I use tidepool and upload my pump/w cgm, my libre and my meter every Sunday. At the beginning of each month I fax them the report from the previous month. I do not give them my pump. With my old endo I used to save settings before going in then afterwards reset to saved settings in case they played with it.
I also work hard at managing my diabetes, but I find I have a different response to a higher-than-wanted A1c. I find I do want to work harder at bringing it down. A person can get complacent, or lazy, or inattentive. Maybe I’ve let my activity level slide. Maybe I’m not paying attention to my CGM as frequently and so I’m going higher or I’m slightly higher for longer. Maybe it’s been a while since I assessed my carb factors and basal rates. Maybe I can crack down on snacking, or alcohol, or overtreating lows, or having luscious sweet creamy desserts most nights. Smartening up just becomes the new normal. Until one gets lazy again and the A1c goes up again.
My A1c tends to be pretty stable. My last two tests were exactly the same. The test before that was .3% higher. The drop correlated with a drop in my average bg levels as well.
In general, I see changes when my average bg levels (and maybe variance-not sure) have changed.
I find it hard to believe that any of the factors you mentioned play a major role. Sure, there are factors aside from bg levels that do influence A1c, such as anemia or which lab used (consistency is best). But I find it hard to believe that a fasting vs not fasting blood draw would play a large role.
We can, and often do speculate that… and certainly I’d chose the 100% time in range example for myself—-but it’s just that; speculation
You can call it another piece of the puzzle or added information or any number of things, but untimely it comes down to 2 things:
- an effort to keep health care costs down. I mean it would be extra information if the endo wanted to run one weekly or monthly, would you allow it? Why?
- Why use an AVERAGE when I have REAL CONTINUOUS VALUES. Averages are used to summarize data to simplify them in lieu of looking at all the data points and not nearly as effective when it comes to discovering subtle changes and variances. If my BS is always 40 at 10pm and 160 at 10am, in theory the HbA1c will reflect a BS of 100, but that certainly isn’t the same as always being 100 at both 10pm and 10am. It also certainly lacks the information helpful in making changes to even out BS across the day.
In terms of the debates about which test, and which lab, amd which variables affect the results, I have lived through those debates and resolutions for YEARS. I am HAPPY to now have have CGM data, not get an A1C, and ignore those debates and new ones.

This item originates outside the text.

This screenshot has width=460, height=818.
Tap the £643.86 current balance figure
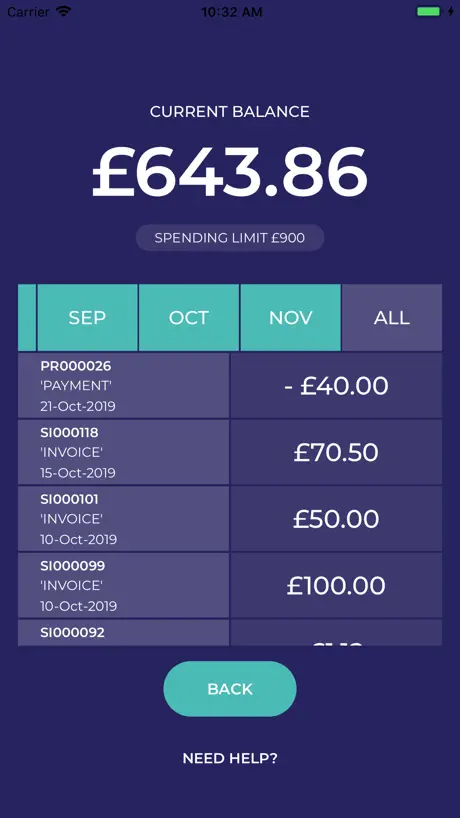[x=230, y=172]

In most research studies the comparative gold standard is the A1c. I find it hard to believe that you are arguing with a gold standard in 3-4 decades of research.
How would you know if a study pertains to you if you don’t know how you compare to the cohorts?
Well thankfully the US progressed and Nixon took us off an outdated gold standard close to 50 years ago! LOL! BUT, but in the same token why shouldn’t medical science move past previously limited means and knowledge. Gold standard treatment for an acute appendicitis used to be immediate surgical removal. That is no longer the case.
It seems likely that one of things making an A1c the gold standard for 3-4 decades, was that there wasn’t a better alternative. With CGM technology, we have alternatives.
Obviously, like most things we debate here, the question is, which alternative is best for each of us individually.